2トンダンプ計20台分の土砂などを撤去・搬出
熊本教区隊第1次隊は8月16日から18日にかけて、浸水被害に見舞われた信者宅4軒で作業。水浸しになった家財道具を搬出したほか、床下に溜まった土砂を手作業で土嚢に詰め、丁寧に取り除いた。期間中、延べ52人が出動した。
続く第2次隊は、上天草市ボランティアセンターの要請を受け、8月30日から9月1日にかけて被災民家へ出動。豪雨の影響で家のそばの斜面が崩れ、大量の土砂が敷地内になだれ込むなどの被害に見舞われた民家で復旧作業に力を尽くした。
隊員たちは、民家の裏に押し寄せた土砂を、重機を使用してダンプへと積み込んでいく。さらに、重機が入れない狭い場所はスコップなどを用い、手作業で土砂を取り除いた。期間中、延べ54人が出動し、2トンダンプ計20台分の土砂を撤去したほか、家財道具などの“災害ごみ”を搬出した。


住人の女性は「初めて被災したため、どう対応すればいいか分からず、不安で仕方なかった。作業してくださり、本当にありがたい」と謝辞を述べた。
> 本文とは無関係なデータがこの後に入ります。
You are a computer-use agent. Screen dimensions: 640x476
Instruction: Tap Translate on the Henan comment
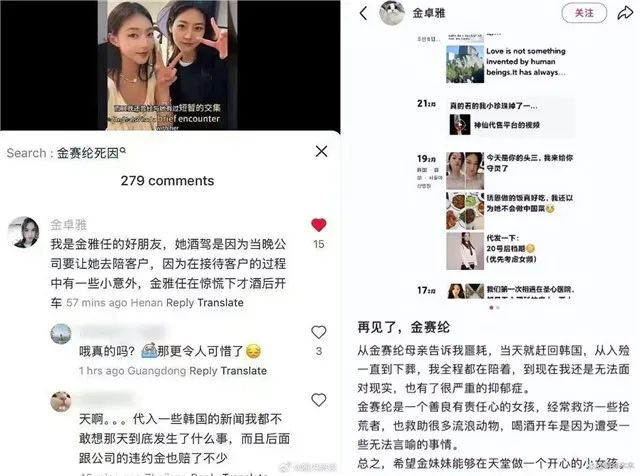[x=220, y=303]
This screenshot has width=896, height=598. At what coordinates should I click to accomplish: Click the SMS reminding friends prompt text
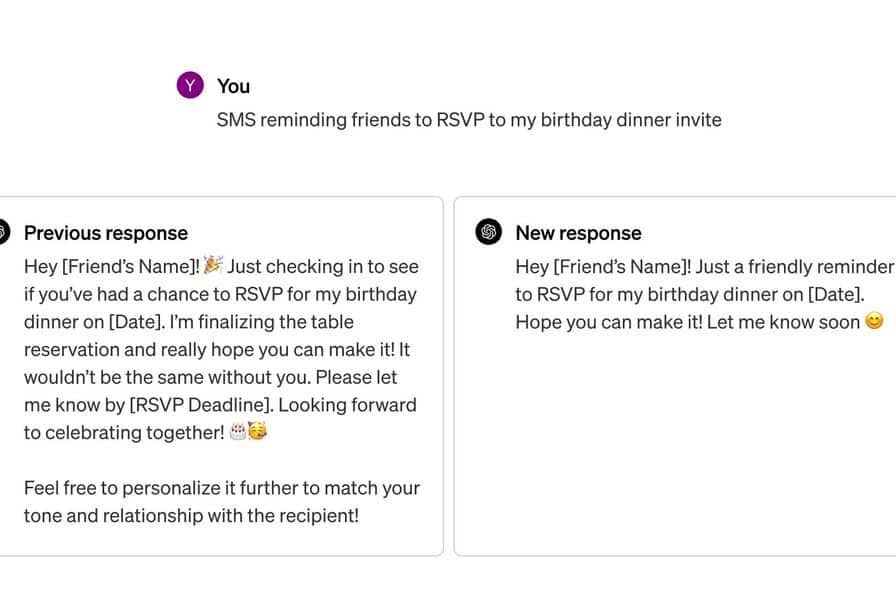point(469,120)
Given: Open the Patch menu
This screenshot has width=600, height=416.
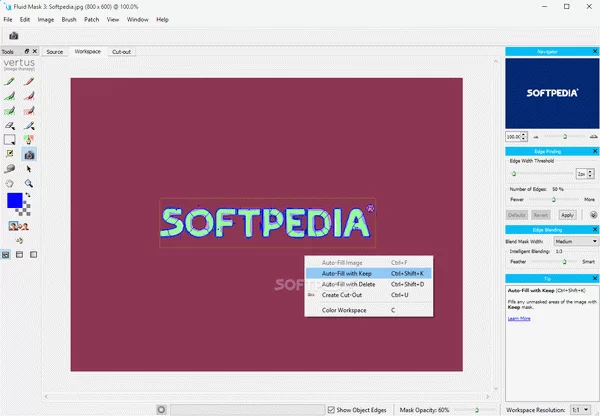Looking at the screenshot, I should [91, 19].
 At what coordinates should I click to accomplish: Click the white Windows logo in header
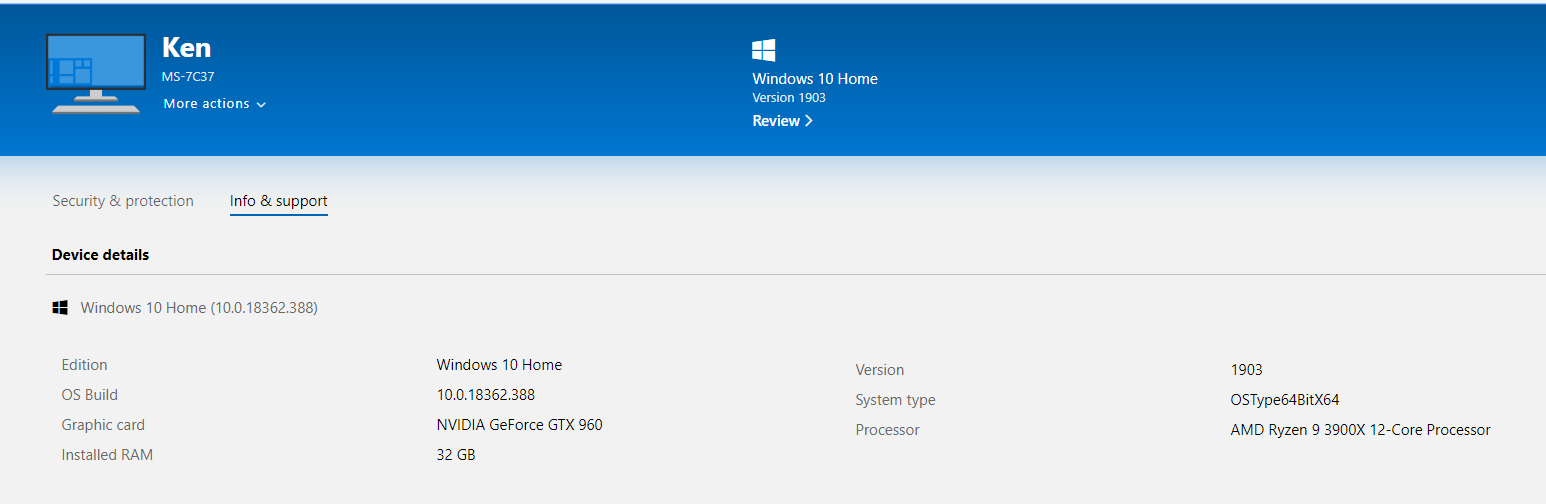763,50
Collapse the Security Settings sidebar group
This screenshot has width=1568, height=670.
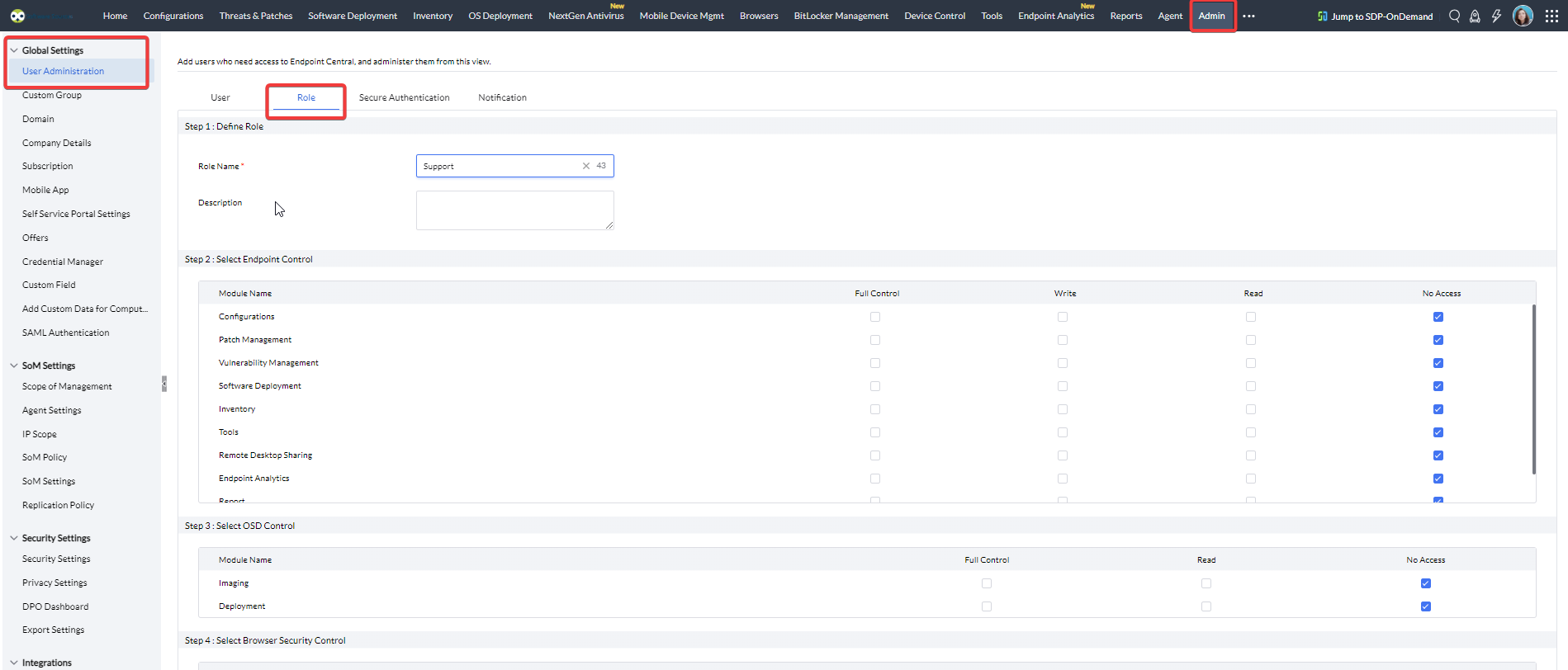pos(14,538)
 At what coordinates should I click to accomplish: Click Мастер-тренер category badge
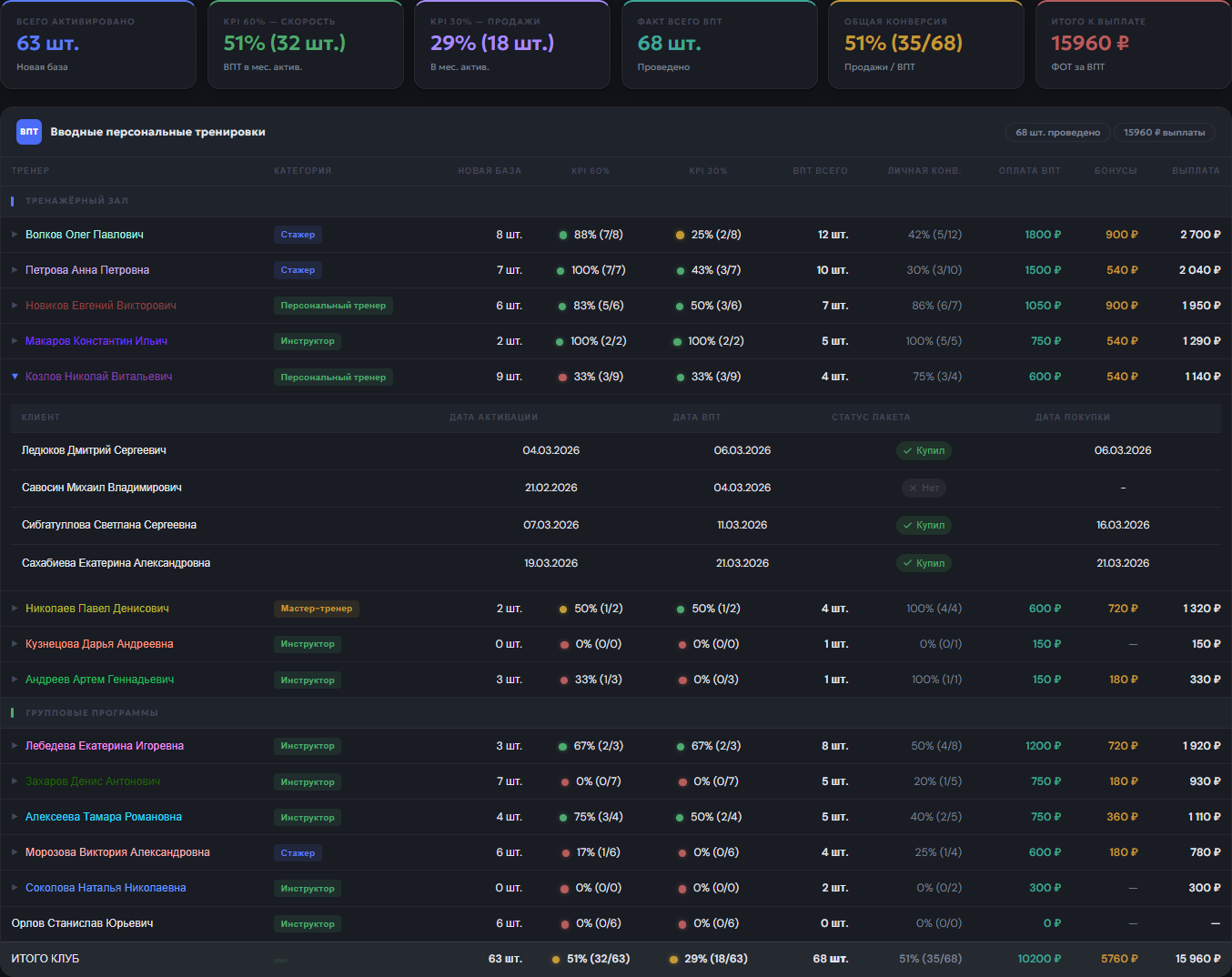[x=317, y=609]
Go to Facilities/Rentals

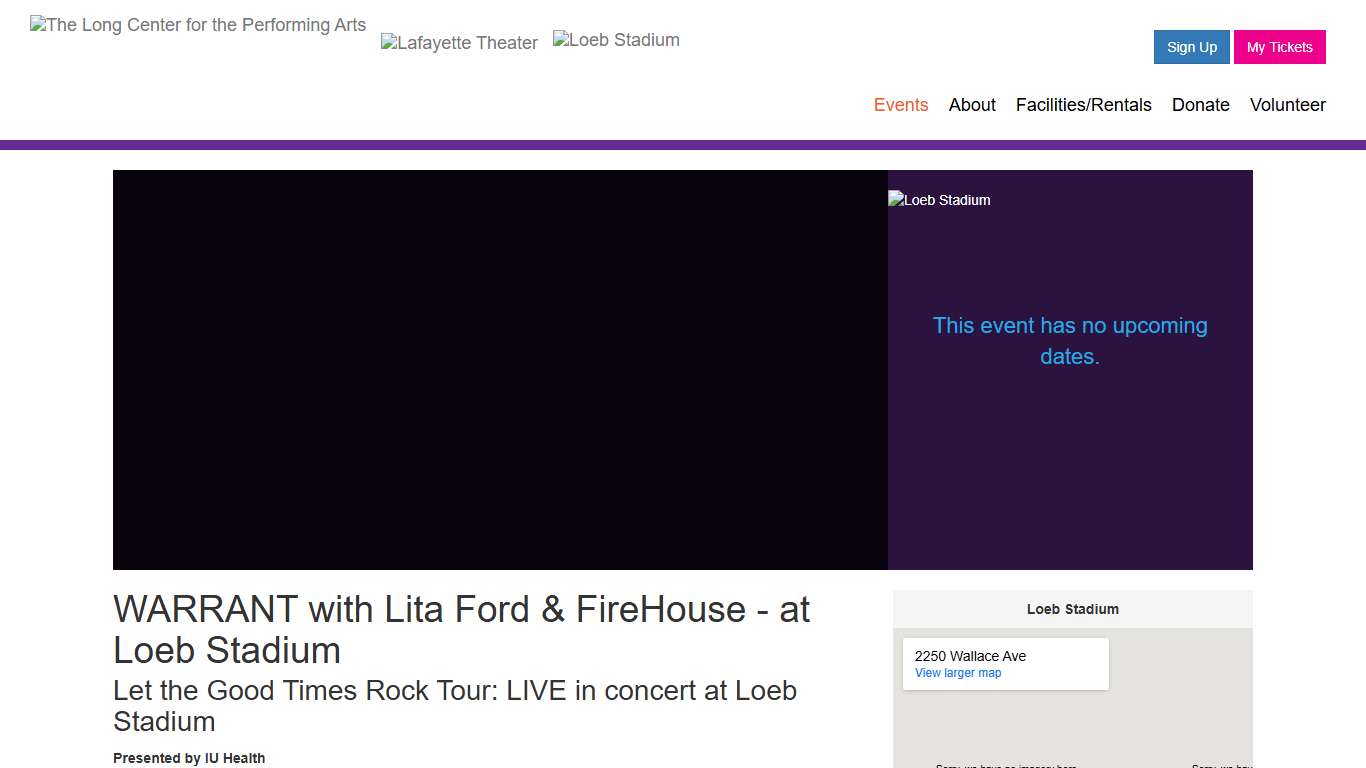click(x=1084, y=105)
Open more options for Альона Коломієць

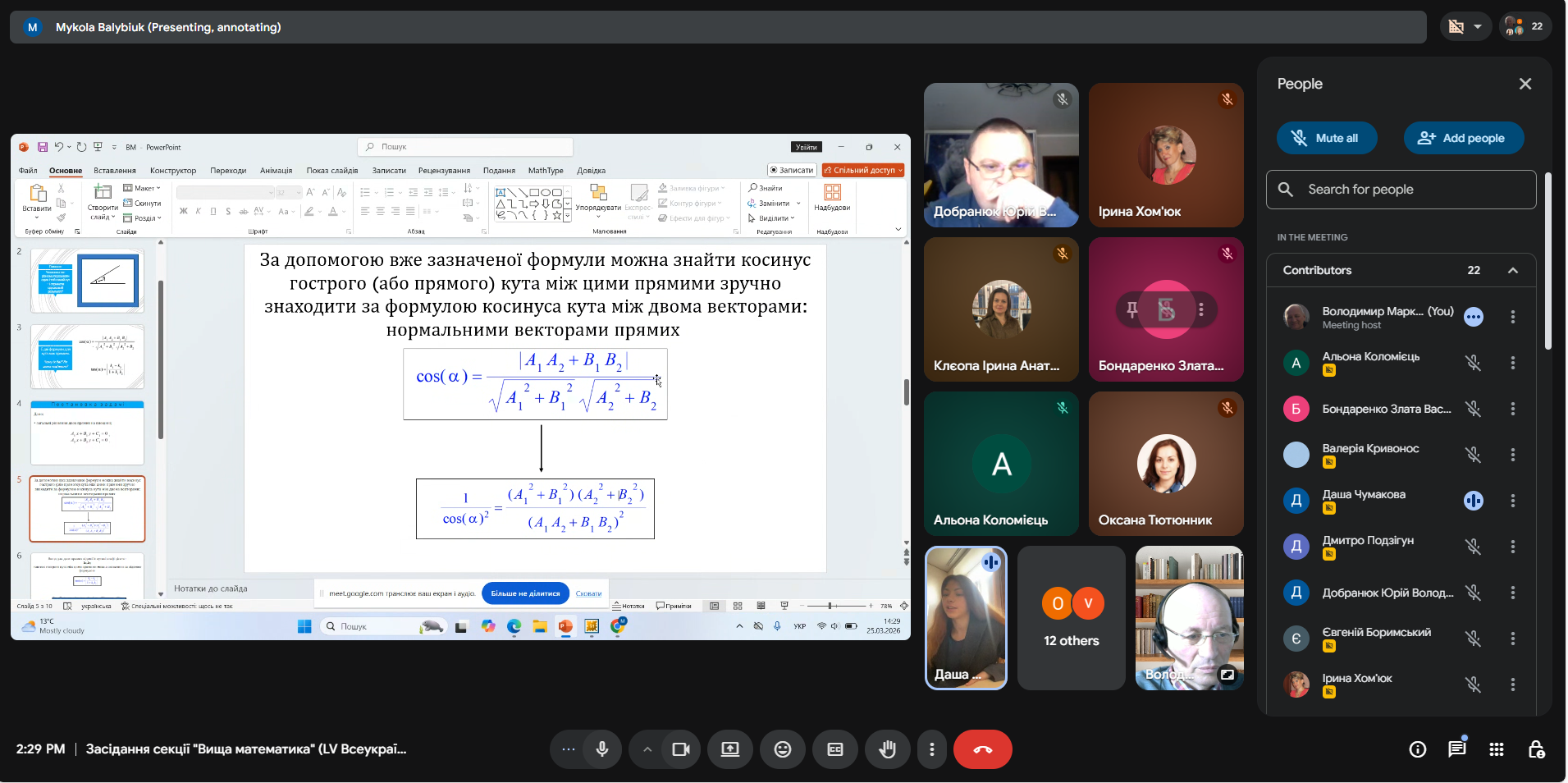(1513, 363)
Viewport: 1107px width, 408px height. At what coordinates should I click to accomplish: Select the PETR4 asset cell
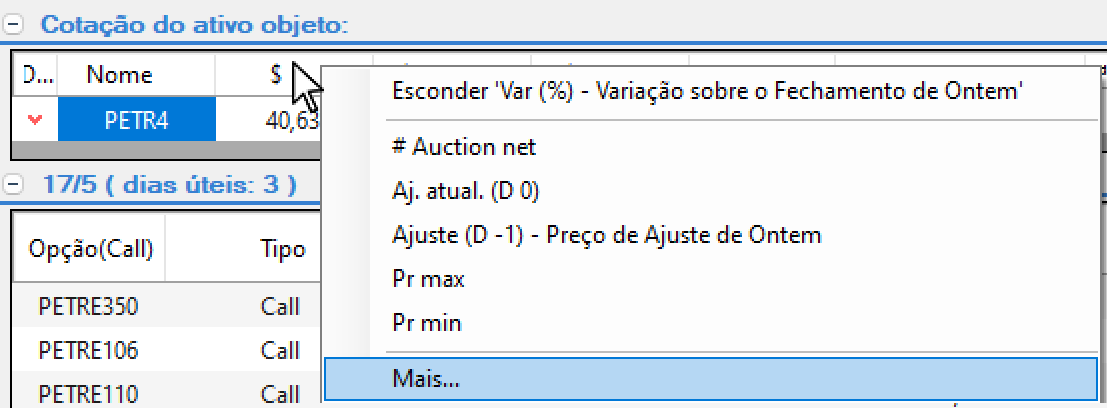[136, 121]
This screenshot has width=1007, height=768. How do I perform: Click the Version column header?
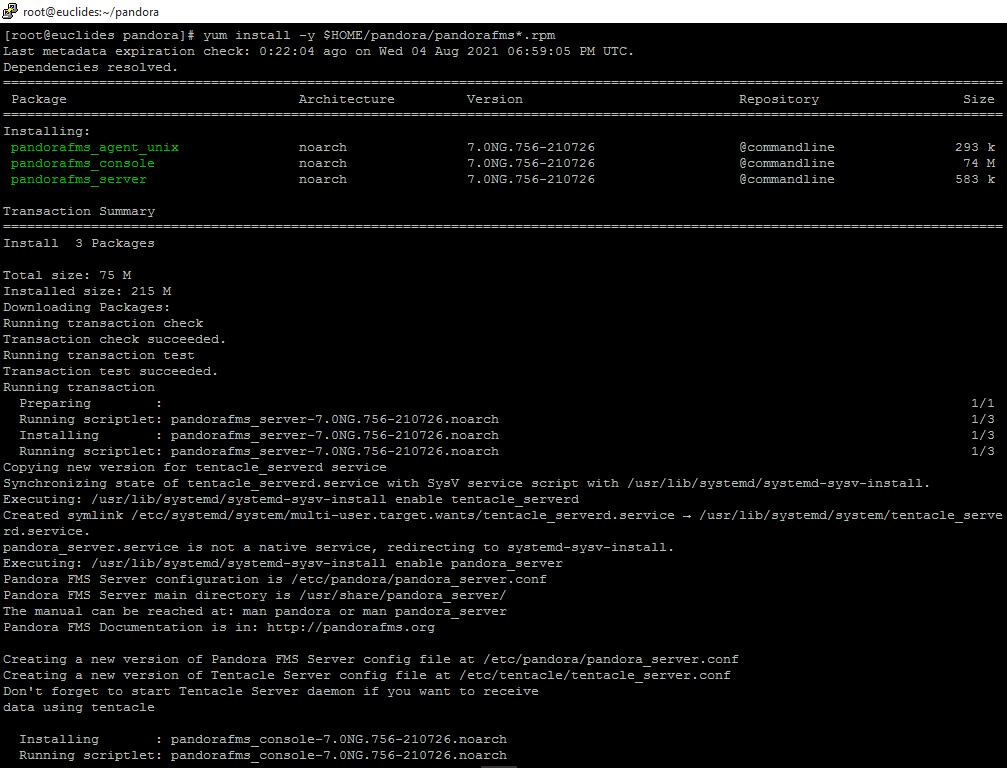(x=494, y=99)
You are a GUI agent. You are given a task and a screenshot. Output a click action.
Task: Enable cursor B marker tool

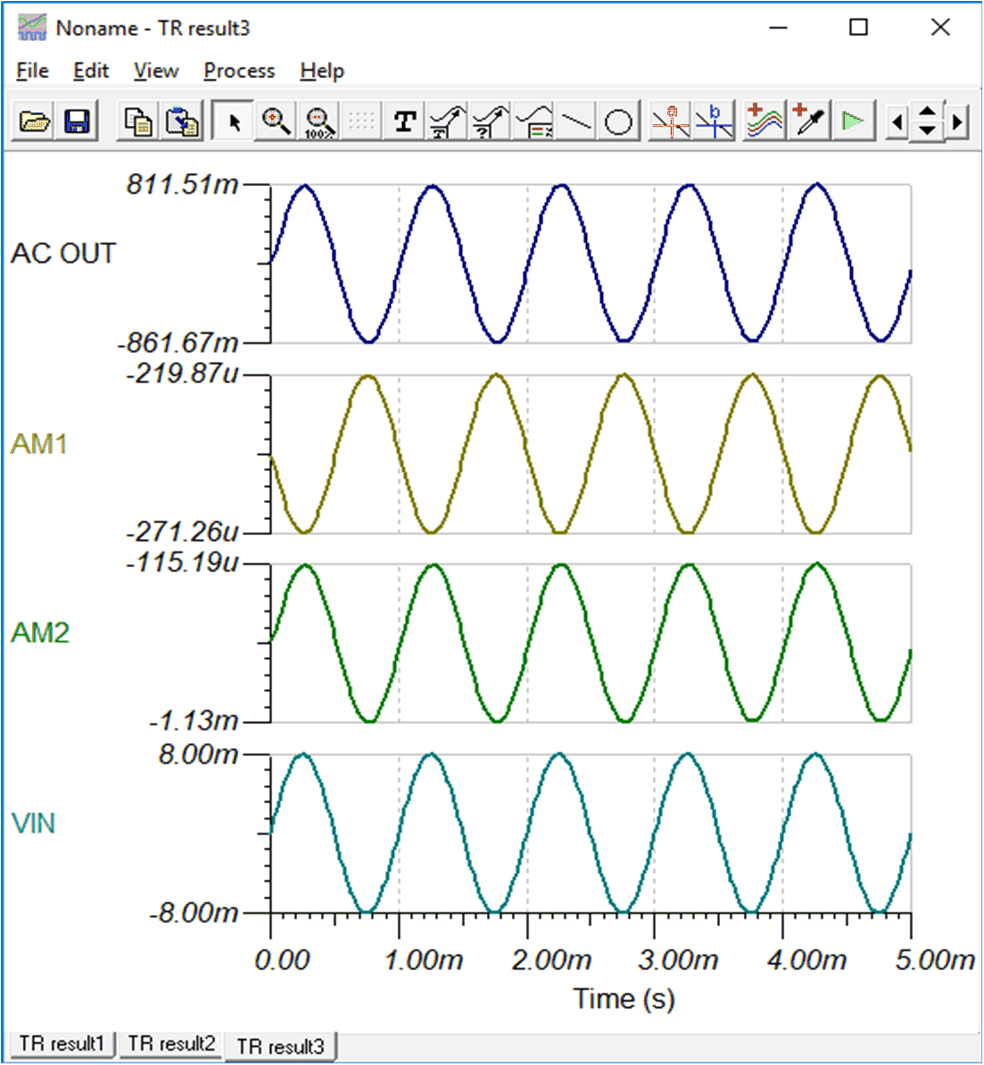pos(714,122)
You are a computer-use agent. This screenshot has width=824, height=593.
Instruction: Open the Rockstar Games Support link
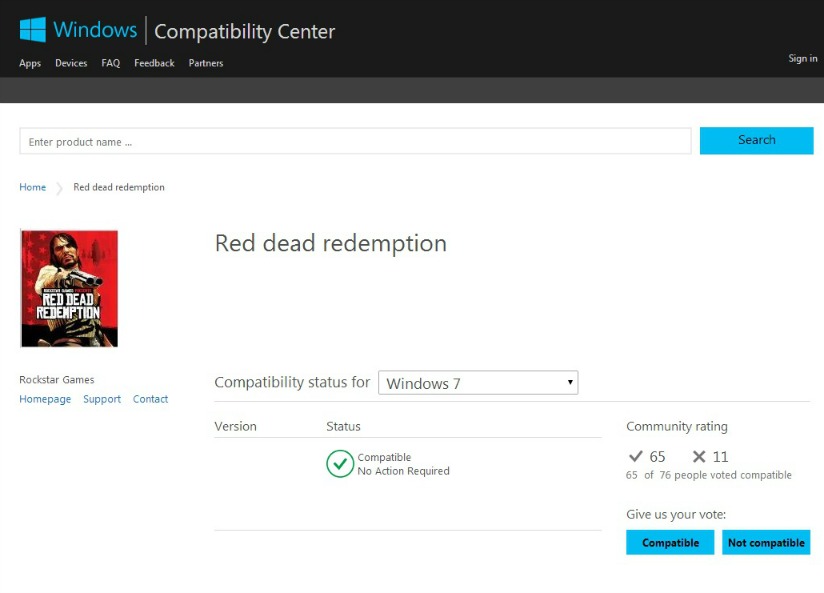[102, 399]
川﨑隊長(62歳・人吉分教会長)は「出動の際は『被災者に寄り添った活動をしよう』と、隊員たちと心を合わせて動かせていただいた。焦ることなく、相手に合わせた実動を心がけることで、被災者の心を少しでも落ち着かせることができたように思う。今後も自治体や住民から要請があれば、迅速に対応したい」と話している。